Woman who challenged confiscation order to keep property has appeal dismissed
A woman who challenged a confiscation order imposed after her brother was convicted of drugs offences in an attempt to prevent the sale of a property in Edinburgh of which she claimed to be the “beneficial owner” has had her appeal rejected.
The Inner House of the Court of Session refused an appeal by Farzana Ashraf, who claimed she had an “interest” in the flat and that the order made under the Proceeds of Crime Act 2002 should be varied to prevent the sale.
Confiscation order
The Lord Justice Clerk, Lady Dorrian, sitting with Lord Brodie and Lord Turnbull, heard that the reclaimer’s brother Mohammed Younas was convicted at the High Court in Glasgow in 2012 of being concerned in the supply of diamorphine, following which Lord Pentland made a confiscation order in the sum of £126,000, of which £121,000 was in respect of the flat he owned at 82 Polworth Gardens in Edinburgh.
At the confiscation proceedings Ms Ashraf and her sister Russian Ashraf opposed the order being made, arguing that when deciding on the available amount for the court should exclude from the benefit calculation the value of the property, but Lord Ordinary rejected that argument.
Thereafter, the reclaimer lodged an application under section 135(1) of the 2002 Act to recall or vary a subsequent interlocutor appointing an enforcement administrator to realise the property subject to the order made by Lord Pentland in 2014, to exclude the property so that it could not be disposed of by the administrator.
Ms Ashraf gave evidence in support of her application, explaining that her brother had purchased the property at Polwarth Gardens in 1990 but he had been sequestrated in 1993.
In 2002 the Accountant in Bankruptcy, which had been appointed as Mr Younas’s permanent trustee, concluded missives for the transfer of the property to Ms Ashraf and her sister for £25,000, to be payable in two instalments, which were paid in July 2002 and June 2003.
‘Beneficial owner’
Ms Ashraf’s position was that she and her sister then made the mortgage payments and that she had accordingly become the beneficial owner of the property under the missives, with the result that the power to dispose of the property in satisfaction of the confiscation order should be exercised in such a way as to allow her to recover the value of that interest, in terms of section 132(3)(a) of the 2002 Act.
It was also argued that she had a “reasonable expectation” that she would acquire heritable ownership of the property and therefore to include the flat in the order would be a “breach of her rights” under Article 1 of Protocol 1 (A1P1) to the European Convention for the Protection of Human Rights (ECHR).
However, the arguments were dismissed by the Lord Ordinary, Lady Wide, who had considerable reservations about the reclaimer’s credibility and reliability, and rejected her evidence on all material points.

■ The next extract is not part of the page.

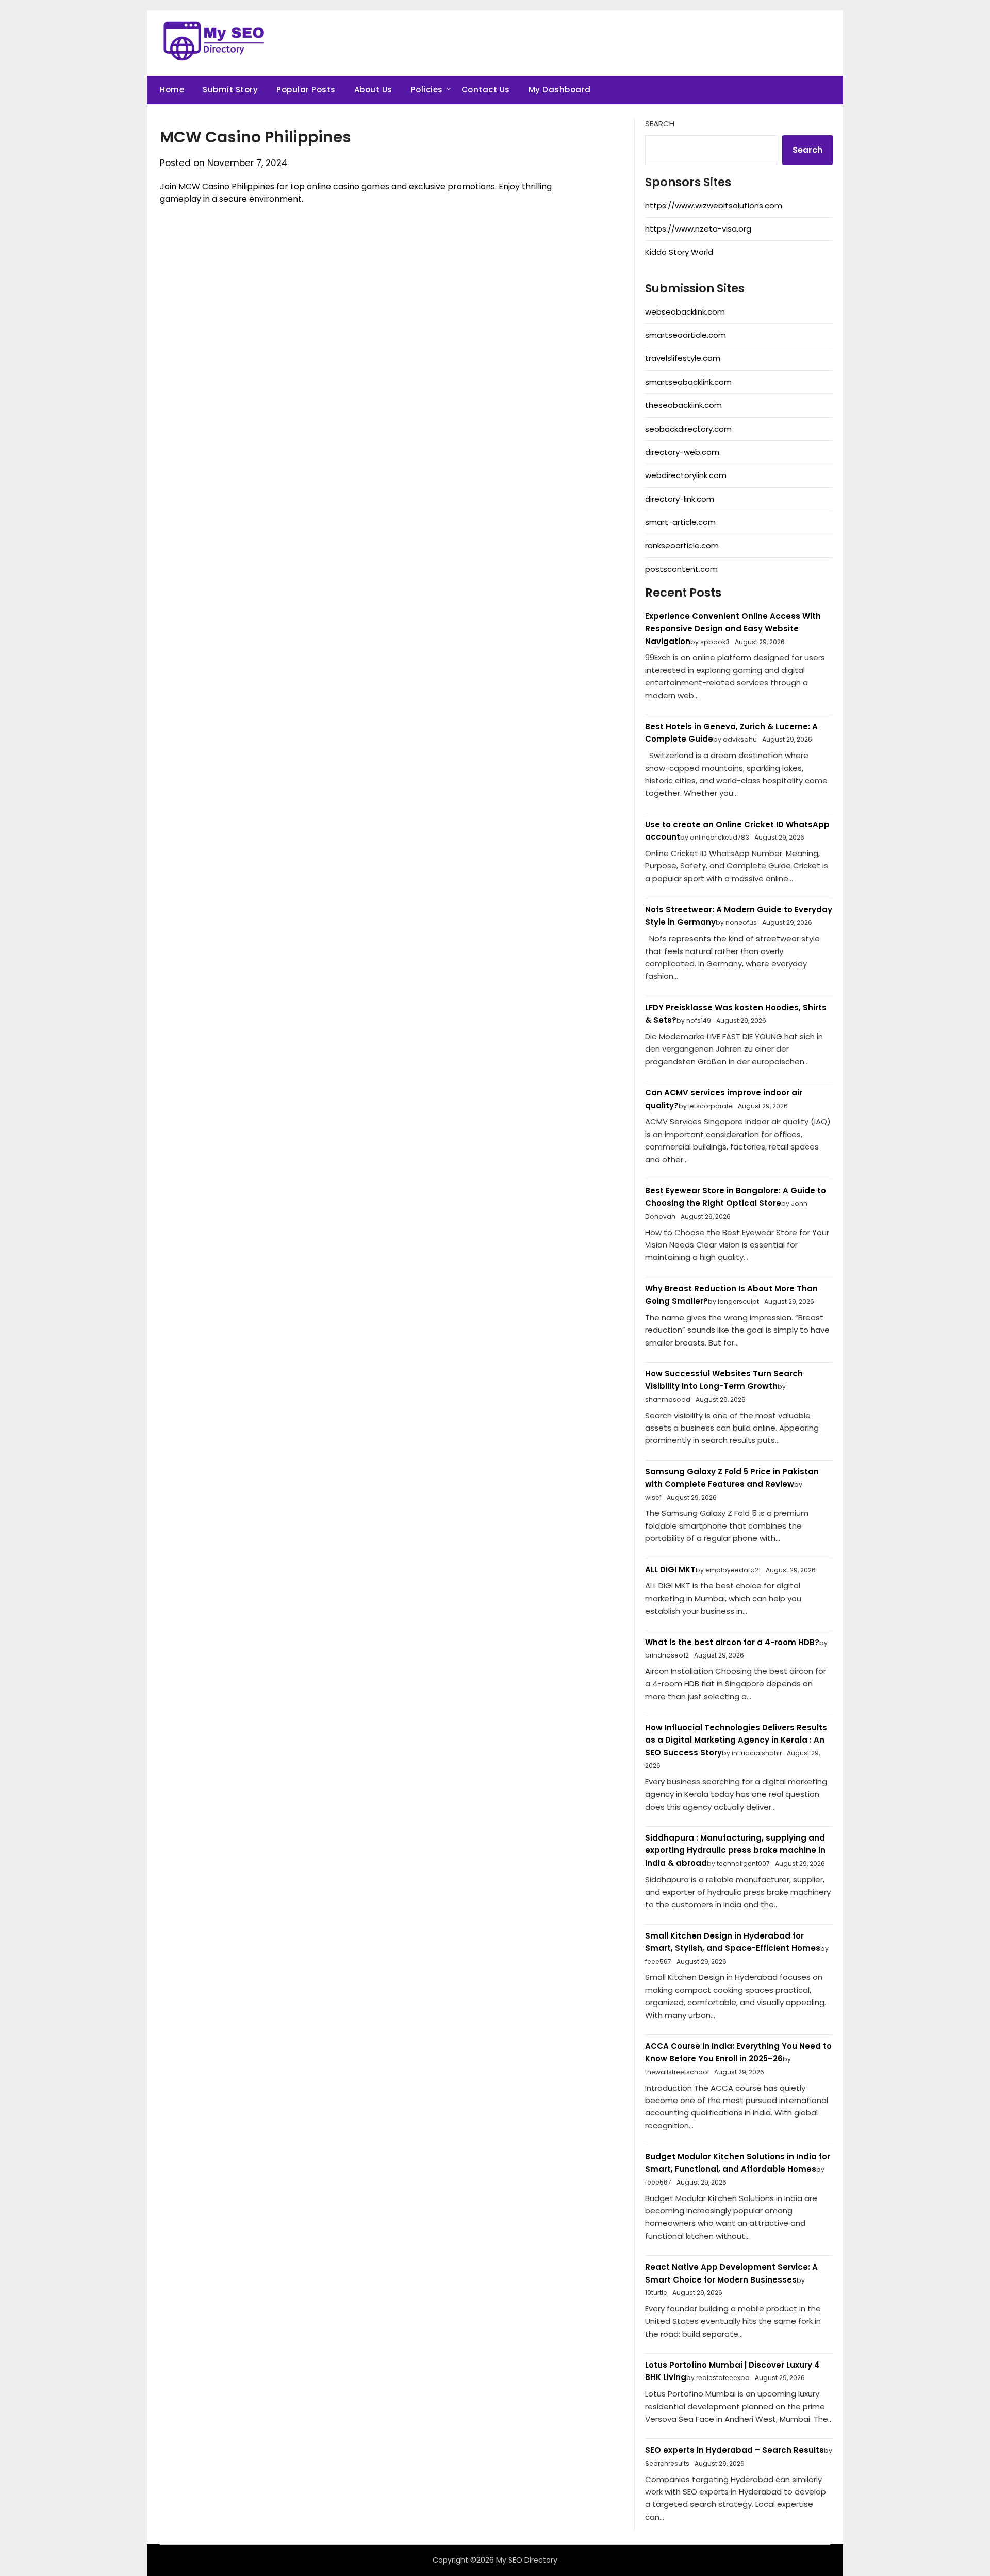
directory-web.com (682, 452)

Ms Ashraf appealed, arguing that the Lord Ordinary erred in concluding that she did not have an interest in the property.

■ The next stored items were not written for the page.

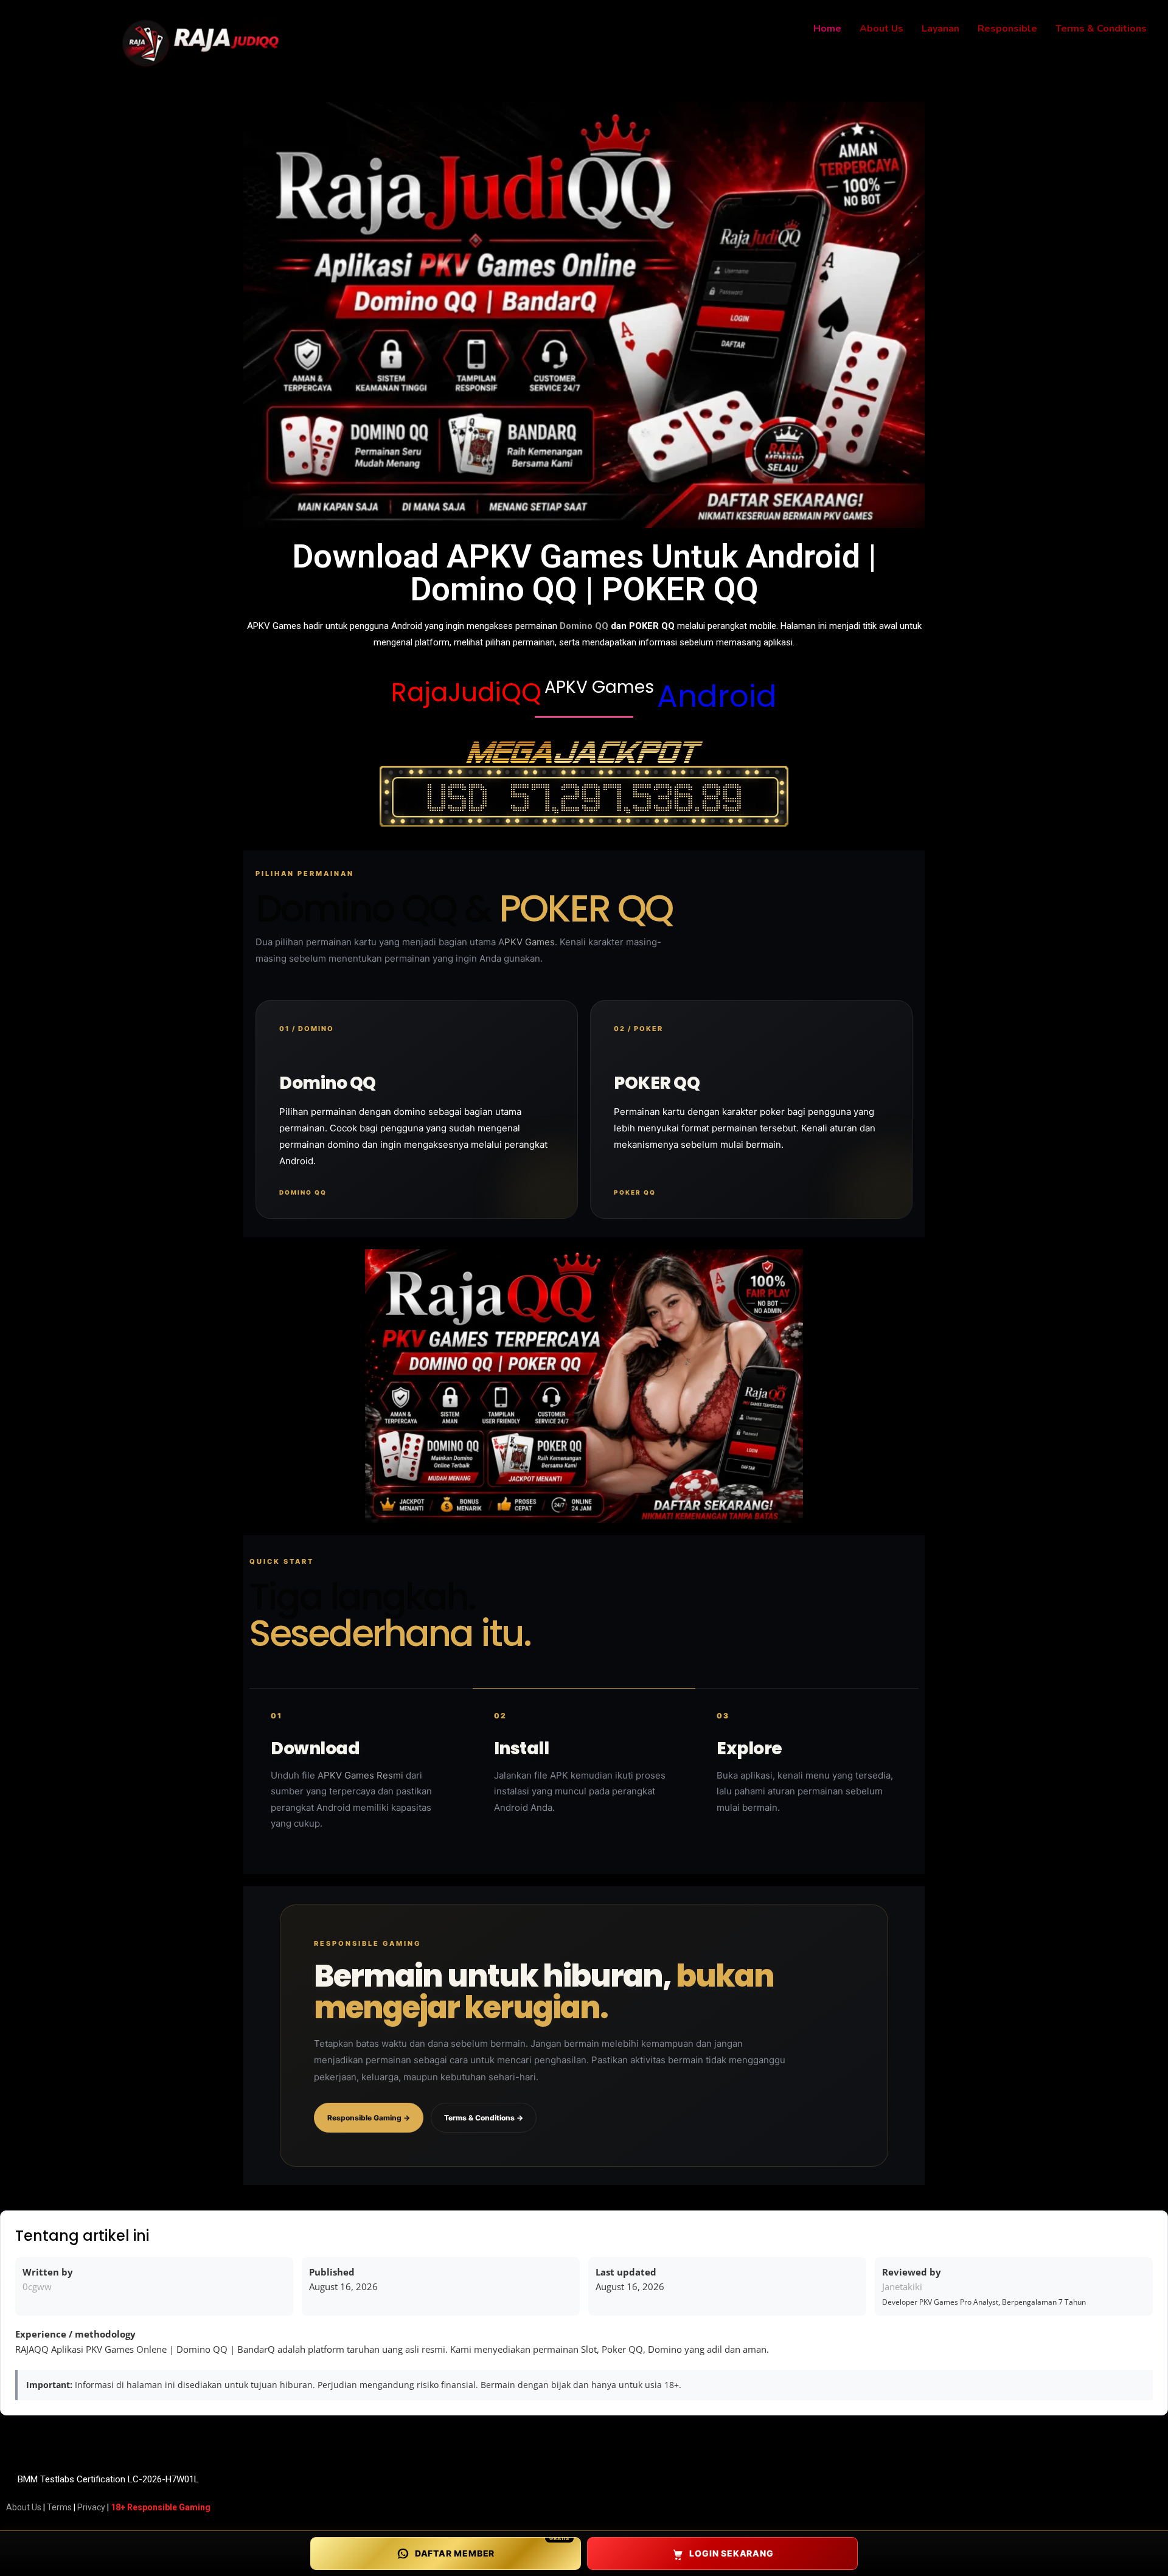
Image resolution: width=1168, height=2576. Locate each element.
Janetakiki (902, 2286)
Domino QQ (584, 625)
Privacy (91, 2507)
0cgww (37, 2286)
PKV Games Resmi (363, 1775)
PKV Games (529, 942)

It was submitted that by virtue of the missives, and the payments of mortgages, she was the beneficial owner of the property.
She had a “letter of comfort” from the Accountant in Bankruptcy which confirmed that she had an interest in the property for the purposes of section 132(2)(a), having purchased the interest in the property prior to the date of the confiscation order.
For the Crown, it was submitted that the Lord Ordinary had been “correct” in the decision that she reached and that “no error of law” had been identified.
It was argued that the reclaimer’s interest was a “personal interest” under the missives, and she would neither retain nor recover the value of that interest by varying the confiscation order.
‘Personal interest’
Refusing the reclaiming motion, the appeal judges upheld the Ordinary’s decision.
Delivering the opinion of the court, the Lord Justice Clerk said: “In our view it is appropriate that whether a third party has any interest in terms of section 132 should be examined by reference to the meanings attributed to the word ‘interest’ in section 150, depending on whether the interest is said to be in heritable or moveable property.
“The reclaimer does not have any heritable right in the property having only a personal right under the missive. The Lord Ordinary was correct to state the he reclaimer had no more than a personal, contractual interest in the missives, that her rights were no greater than those of an unsecured creditor… and were not such as to come within the protection offered by section 132(3).”
The reclaimer also argued that her right under the missives created a “legitimate expectation” of obtaining title to the property, which constituted a “possession” for the purposes of A1P1, and that allowing the property to be sold and then applying the proceeds to the confiscation order amounted to an “unwarranted interference” with her possessory rights.
“However,” Lady Dorrian added, “the factual situation is destructive of any claim which the reclaimer might advance. The reclaimer has never enjoyed a right of possession in the property, title to which remains with her brother. During many years when it was within her power to do so she took no steps to secure title to the property.
“The Lord Ordinary was not persuaded that it had ever been the reclaimer’s intention to obtain title to the property, and moreover, that even if her intervention were to be successful, the title would thereafter remain with her brothers.
“The Lord Ordinary also rejected the reclaimer’s assertions that she had serviced the mortgages personally, from her own funds. On the facts found, the reclaimer’s claim under A1P1 could not succeed.”